Even More Women for Cycle 3 Faces of History
- Jane Cooke Wright (1919-2013) oncologist and cancer researcher. Jane was a pioneer of medical techniques and research. Her story is told in this book. She is also included in this book.
- Maria Stewart (c.1803-1879) – writer and lecturer, teacher, journalist. The first African-American woman to speak to a desegregated audience (black, white, men, and women), her biography in this book (also available on Scribd) is remarkable. The book Word, Like Fire tells her story, too.
- Edith Nourse Rogers (1881-1960) – congresswoman who began the Women’s Army Auxillary Corps and the Women’s Army Corps. Her accomplishments detailed in the introduction to this book (also available on Scribd) were extremely important.
- Rosie the Riveter – although not a specific woman, Rosie the Riveter embodied the spirit of modern women everywhere. I love the idea of studying the kinds of jobs these “Rosies” performed in the service of their country. This book should be appropriate for our Essentials students.
- Emma Lazarus (1849-1887) poet and activist. Emma wrote the famous poem which appears on the pedestal of the Statue of Liberty. She was also a strident supporter of the Jews cast out of Russia due to pogroms antisemitism. Here is a good picture book option for reading more about Emma Lazarus (also available on Scribd). Another picture book biography good for our Essentials students is Liberty’s Voice.

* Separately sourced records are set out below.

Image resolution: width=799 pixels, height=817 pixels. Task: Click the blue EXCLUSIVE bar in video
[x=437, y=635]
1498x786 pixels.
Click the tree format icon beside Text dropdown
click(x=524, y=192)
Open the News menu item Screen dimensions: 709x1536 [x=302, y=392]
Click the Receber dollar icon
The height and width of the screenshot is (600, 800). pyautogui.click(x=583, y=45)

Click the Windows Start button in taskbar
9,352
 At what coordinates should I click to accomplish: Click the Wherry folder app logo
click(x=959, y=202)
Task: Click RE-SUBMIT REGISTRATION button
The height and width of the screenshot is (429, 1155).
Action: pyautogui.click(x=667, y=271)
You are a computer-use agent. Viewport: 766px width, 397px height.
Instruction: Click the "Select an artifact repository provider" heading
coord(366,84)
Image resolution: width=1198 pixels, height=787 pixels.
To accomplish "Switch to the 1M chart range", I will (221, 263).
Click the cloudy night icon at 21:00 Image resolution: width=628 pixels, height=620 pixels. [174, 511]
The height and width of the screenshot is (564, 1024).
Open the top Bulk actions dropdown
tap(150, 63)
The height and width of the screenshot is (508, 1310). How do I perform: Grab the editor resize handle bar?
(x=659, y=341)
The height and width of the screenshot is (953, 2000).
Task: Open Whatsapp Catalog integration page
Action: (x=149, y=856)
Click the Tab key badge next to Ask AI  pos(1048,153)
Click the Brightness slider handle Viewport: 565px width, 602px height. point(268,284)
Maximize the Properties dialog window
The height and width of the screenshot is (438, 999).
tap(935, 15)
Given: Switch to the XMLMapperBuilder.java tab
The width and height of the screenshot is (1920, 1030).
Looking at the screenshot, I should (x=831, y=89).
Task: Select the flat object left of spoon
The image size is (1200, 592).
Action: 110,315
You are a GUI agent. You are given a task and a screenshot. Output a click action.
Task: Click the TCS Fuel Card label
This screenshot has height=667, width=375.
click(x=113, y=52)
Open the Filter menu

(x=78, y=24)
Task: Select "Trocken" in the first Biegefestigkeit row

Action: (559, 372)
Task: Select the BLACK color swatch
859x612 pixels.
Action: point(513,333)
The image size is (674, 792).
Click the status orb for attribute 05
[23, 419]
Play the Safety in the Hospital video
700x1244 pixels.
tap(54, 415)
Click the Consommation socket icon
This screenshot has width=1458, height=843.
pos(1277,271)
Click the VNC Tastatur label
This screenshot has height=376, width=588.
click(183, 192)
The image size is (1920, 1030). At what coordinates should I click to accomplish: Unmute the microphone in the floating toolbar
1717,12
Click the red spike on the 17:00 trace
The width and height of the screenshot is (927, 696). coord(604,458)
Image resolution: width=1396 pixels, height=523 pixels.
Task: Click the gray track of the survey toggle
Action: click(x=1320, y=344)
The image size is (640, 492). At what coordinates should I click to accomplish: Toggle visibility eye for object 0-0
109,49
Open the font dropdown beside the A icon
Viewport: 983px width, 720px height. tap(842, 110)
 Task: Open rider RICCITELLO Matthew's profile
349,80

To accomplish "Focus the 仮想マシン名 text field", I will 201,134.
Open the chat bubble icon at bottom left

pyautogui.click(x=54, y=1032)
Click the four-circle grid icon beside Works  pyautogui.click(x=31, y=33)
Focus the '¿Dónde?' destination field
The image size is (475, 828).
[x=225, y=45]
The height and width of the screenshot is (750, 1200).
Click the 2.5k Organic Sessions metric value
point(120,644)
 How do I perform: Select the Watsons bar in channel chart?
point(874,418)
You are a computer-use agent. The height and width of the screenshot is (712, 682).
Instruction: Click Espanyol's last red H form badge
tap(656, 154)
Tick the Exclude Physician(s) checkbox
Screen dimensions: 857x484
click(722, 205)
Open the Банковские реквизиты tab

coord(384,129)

Some General Resources about Women in American History
I came across these resources in my brief research. I recommend you peruse them for more inspiration and information. The descriptions and short biographies I was able to read, I enjoyed. These well-written, well-researched short biographies are mostly suitable to kids of this age. As always, use your own parental discretion when reading with your kids.
Notable American Women: A Biographical Dictionary – this is just one part of a multi-volume set on women in American History.